WHAT THE EXERCISE ASKS: Reproduce word for word the part of the passage on forming new habits that opens with the words containing "Brain researchers have" and closes with "hard to change?".

PASSAGE START

Brain researchers have found that when we consciously develop new habits, we create new brain cells and parallel synaptic paths that can transform our thinking in new, innovative tracks. Why, then, is it so hard to change?
We are all creatures of habit. We have to be. We couldn’t function if we didn’t have habits to help us deal with the sheer volume of information and decisions we have to make every day. When we’re doing something habitually, we put our brains on autopilot and can relax into the comfort of a routine. As William Wordsworth said, “Not choice, but habit rules the unreflecting herd.”
How can we consciously develop new habits to increase our ability to innovate and direct our own change? To improve your odds, experiment with the Japanese technique of kaizen, which calls for tiny, continuous improvements. This will help you avoid the main reason most people aren’t able to change their thinking—or any habits—permanently: the gap between where they are now and where they want to be is too wide. When this happens, the stress people feel activates their flight-or-fight response and their brain encourages them to settle for the safety of what they’ve always done.
Instead, set a stretch goal for your new habit. It will feel challenging but not impossible. According to M.J. Ryan, author of This Year I Will…, “The small steps in kaizen don’t set off fight or flight, but rather keep us in our thinking brain, where we have access to our creativity and playfulness.”

PASSAGE END
THE DATA START

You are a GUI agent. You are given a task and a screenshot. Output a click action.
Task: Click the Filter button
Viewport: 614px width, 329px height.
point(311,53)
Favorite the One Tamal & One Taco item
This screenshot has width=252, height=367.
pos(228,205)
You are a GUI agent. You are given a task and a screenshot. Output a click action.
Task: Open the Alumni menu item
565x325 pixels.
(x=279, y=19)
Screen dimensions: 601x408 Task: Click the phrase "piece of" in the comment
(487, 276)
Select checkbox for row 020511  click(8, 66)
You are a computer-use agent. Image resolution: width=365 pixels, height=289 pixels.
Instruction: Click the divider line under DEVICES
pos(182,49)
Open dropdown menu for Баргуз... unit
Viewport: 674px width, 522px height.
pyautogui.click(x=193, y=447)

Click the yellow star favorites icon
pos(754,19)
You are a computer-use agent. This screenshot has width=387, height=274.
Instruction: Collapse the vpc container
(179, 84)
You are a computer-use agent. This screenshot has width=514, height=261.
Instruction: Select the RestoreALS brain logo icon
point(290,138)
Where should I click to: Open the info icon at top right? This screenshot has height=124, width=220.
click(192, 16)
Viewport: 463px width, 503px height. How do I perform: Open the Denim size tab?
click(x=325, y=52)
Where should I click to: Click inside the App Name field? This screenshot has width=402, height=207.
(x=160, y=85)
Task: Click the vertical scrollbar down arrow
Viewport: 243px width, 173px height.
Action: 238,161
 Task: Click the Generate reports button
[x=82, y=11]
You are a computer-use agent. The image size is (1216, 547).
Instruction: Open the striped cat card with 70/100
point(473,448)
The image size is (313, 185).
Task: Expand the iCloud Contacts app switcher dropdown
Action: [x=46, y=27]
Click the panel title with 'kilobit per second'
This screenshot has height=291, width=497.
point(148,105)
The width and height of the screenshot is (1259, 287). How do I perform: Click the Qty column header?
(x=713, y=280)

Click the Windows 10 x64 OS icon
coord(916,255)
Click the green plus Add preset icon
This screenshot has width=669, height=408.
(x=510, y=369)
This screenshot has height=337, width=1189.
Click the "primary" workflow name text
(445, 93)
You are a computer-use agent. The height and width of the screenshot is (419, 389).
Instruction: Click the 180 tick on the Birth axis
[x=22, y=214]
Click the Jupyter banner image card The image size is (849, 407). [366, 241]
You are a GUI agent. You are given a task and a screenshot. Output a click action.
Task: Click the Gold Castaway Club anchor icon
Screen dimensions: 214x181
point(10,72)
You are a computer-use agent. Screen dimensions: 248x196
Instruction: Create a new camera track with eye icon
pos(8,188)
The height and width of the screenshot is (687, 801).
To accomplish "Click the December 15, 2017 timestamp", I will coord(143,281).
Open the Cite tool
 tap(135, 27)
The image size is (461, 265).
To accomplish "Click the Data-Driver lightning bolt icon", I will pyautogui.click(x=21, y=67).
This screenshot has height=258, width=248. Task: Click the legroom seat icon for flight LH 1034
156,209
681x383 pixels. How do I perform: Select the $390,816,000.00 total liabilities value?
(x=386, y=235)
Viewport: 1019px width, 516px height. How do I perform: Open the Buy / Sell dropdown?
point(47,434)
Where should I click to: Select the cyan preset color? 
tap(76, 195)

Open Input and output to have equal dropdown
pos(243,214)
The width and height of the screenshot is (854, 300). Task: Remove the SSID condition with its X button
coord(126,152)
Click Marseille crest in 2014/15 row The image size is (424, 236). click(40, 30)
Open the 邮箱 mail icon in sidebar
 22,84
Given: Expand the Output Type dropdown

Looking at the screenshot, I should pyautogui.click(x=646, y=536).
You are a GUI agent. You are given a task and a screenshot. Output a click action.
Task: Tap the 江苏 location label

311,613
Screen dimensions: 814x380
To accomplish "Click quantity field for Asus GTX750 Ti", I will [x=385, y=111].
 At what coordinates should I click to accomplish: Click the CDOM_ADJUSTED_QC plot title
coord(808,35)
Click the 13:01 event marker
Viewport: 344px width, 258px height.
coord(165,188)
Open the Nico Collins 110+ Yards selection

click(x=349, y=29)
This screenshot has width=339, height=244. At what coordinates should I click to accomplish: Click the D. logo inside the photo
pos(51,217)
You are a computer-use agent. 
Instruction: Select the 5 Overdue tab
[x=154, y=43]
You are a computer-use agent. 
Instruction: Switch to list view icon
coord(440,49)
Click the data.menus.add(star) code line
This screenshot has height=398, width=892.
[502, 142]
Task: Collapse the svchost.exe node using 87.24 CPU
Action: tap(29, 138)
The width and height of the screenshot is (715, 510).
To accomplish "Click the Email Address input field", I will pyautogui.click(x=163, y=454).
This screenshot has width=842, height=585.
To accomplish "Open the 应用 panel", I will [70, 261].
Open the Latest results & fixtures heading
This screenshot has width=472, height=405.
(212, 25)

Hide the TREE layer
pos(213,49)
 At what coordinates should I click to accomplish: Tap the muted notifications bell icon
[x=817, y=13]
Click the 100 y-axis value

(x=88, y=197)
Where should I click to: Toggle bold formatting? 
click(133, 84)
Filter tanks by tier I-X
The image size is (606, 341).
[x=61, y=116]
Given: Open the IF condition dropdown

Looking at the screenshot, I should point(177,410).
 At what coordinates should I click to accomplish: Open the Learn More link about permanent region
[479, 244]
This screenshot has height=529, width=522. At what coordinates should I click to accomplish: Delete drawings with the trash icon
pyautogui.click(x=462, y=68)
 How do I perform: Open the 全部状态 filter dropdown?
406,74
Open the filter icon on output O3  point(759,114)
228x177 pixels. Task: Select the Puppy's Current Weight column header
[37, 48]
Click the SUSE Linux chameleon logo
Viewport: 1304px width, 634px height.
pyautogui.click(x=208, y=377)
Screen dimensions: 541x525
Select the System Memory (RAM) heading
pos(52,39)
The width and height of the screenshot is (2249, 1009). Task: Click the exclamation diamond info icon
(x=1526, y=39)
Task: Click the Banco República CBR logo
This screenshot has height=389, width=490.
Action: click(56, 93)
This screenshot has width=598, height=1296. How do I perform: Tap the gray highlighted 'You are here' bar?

THE DATA END

TASK RESULT:
Brain researchers have found that when we consciously develop new habits, we create new brain cells and parallel synaptic paths that can transform our thinking in new, innovative tracks. Why, then, is it so hard to change?